If these requirements are satisfied, the spin-off shares are not taxed upon receipt, and the shareholder’s basis is allocated between the two entities for deferred taxation.
Here’s an infographic that summarizes how spin-off shares are treated by the CRA and IRS, respectively:

Pro Tax Tip – Confirm eligibility before filing
Because Section 355 has strict requirements, shareholders should verify that the spin-off meets all tax-free criteria. If any test fails, the FMV of the spin-off shares is taxable as a dividend in the year of receipt.
Professional guidance from a seasoned U.S. tax lawyer is strongly recommended to confirm eligibility, especially for cross-border shareholders or corporate reorganizations involving multiple jurisdictions.
Frequently Asked Questions
I received spin-off shares, but the company did not confirm Section 355 treatment. What should I do?
Consult a knowledgeable U.S. tax lawyer. They can confirm whether the spin-off satisfies all Section 355 requirements and advise on reporting. If the spin-off does not meet the requirements, the FMV of the shares must be reported as a dividend.
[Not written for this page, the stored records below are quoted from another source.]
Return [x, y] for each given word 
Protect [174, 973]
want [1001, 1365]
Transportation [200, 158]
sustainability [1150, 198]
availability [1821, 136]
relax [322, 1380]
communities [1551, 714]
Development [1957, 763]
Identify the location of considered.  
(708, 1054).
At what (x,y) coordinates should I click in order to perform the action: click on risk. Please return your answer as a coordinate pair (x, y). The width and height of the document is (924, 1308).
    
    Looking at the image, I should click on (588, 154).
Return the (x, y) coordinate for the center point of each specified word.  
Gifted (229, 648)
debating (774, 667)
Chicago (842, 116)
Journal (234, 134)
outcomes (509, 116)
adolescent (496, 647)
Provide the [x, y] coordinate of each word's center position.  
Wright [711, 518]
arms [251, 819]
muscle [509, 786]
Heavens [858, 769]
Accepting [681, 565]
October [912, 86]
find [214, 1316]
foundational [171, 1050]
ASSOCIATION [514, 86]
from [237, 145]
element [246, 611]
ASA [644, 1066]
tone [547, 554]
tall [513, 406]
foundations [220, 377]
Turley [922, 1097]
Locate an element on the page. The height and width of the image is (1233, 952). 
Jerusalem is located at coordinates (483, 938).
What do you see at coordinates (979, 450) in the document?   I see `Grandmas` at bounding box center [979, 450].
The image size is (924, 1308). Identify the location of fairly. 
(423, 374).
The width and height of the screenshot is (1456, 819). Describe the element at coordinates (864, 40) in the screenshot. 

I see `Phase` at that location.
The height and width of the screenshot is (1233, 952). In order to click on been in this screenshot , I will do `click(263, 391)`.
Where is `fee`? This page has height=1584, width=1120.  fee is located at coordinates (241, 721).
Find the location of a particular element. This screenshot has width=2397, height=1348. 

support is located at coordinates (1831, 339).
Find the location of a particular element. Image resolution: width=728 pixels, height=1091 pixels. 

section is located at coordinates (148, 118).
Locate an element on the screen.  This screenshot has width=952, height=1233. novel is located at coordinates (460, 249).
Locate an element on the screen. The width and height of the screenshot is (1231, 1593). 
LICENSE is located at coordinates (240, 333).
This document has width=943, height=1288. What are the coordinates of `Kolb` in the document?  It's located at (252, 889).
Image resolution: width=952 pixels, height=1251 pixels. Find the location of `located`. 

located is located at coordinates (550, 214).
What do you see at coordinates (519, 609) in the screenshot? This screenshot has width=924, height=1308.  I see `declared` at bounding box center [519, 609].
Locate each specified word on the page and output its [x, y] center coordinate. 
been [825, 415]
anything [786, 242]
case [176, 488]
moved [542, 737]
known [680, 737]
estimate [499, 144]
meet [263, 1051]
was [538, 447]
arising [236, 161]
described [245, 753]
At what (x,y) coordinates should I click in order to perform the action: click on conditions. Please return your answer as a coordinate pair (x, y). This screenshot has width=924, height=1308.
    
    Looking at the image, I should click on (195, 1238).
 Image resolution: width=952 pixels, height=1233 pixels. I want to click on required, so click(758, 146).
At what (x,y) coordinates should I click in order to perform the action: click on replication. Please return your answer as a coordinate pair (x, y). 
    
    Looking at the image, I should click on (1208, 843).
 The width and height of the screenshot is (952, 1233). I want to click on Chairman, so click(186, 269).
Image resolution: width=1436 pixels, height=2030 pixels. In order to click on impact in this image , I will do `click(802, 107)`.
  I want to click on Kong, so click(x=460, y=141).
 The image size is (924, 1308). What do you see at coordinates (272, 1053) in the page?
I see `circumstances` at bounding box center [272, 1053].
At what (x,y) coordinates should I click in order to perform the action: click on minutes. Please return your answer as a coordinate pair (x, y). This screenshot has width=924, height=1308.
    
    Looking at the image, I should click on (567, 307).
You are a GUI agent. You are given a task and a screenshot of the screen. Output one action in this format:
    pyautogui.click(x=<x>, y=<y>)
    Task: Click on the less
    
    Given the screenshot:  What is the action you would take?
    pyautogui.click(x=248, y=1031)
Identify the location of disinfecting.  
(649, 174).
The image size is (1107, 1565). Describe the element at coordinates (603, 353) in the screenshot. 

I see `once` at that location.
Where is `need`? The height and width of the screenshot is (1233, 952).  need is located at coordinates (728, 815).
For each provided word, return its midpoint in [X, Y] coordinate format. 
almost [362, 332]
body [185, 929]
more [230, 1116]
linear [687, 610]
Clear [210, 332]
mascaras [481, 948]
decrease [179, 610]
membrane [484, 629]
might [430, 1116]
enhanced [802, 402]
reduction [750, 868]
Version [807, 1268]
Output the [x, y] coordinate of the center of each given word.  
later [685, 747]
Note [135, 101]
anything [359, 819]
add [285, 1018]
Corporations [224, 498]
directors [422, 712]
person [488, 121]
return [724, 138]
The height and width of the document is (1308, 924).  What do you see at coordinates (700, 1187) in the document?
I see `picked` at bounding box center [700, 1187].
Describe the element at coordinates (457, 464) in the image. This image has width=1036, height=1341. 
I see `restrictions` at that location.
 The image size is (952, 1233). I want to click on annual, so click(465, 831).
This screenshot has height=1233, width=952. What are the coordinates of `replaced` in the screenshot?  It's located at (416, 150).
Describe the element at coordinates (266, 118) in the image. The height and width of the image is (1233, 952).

How is the shareholder’s basis allocated in a Section 355 spin-off?
The basis of the original shares is prorated between the original and spin-off shares using the FMV of both entities at the time of distribution. This allocation defers recognition of gain until shares are sold.
DISCLAIMER: This article provides broad information. It is only accurate as of the posting date. It has not been updated and may be out of date. It does not give legal advice and should not be relied on as tax advice. Every tax scenario is unique to its circumstances and will differ from the instances described in the article. If you have specific legal questions, you should seek the advice of a seasoned U.S. tax lawyer.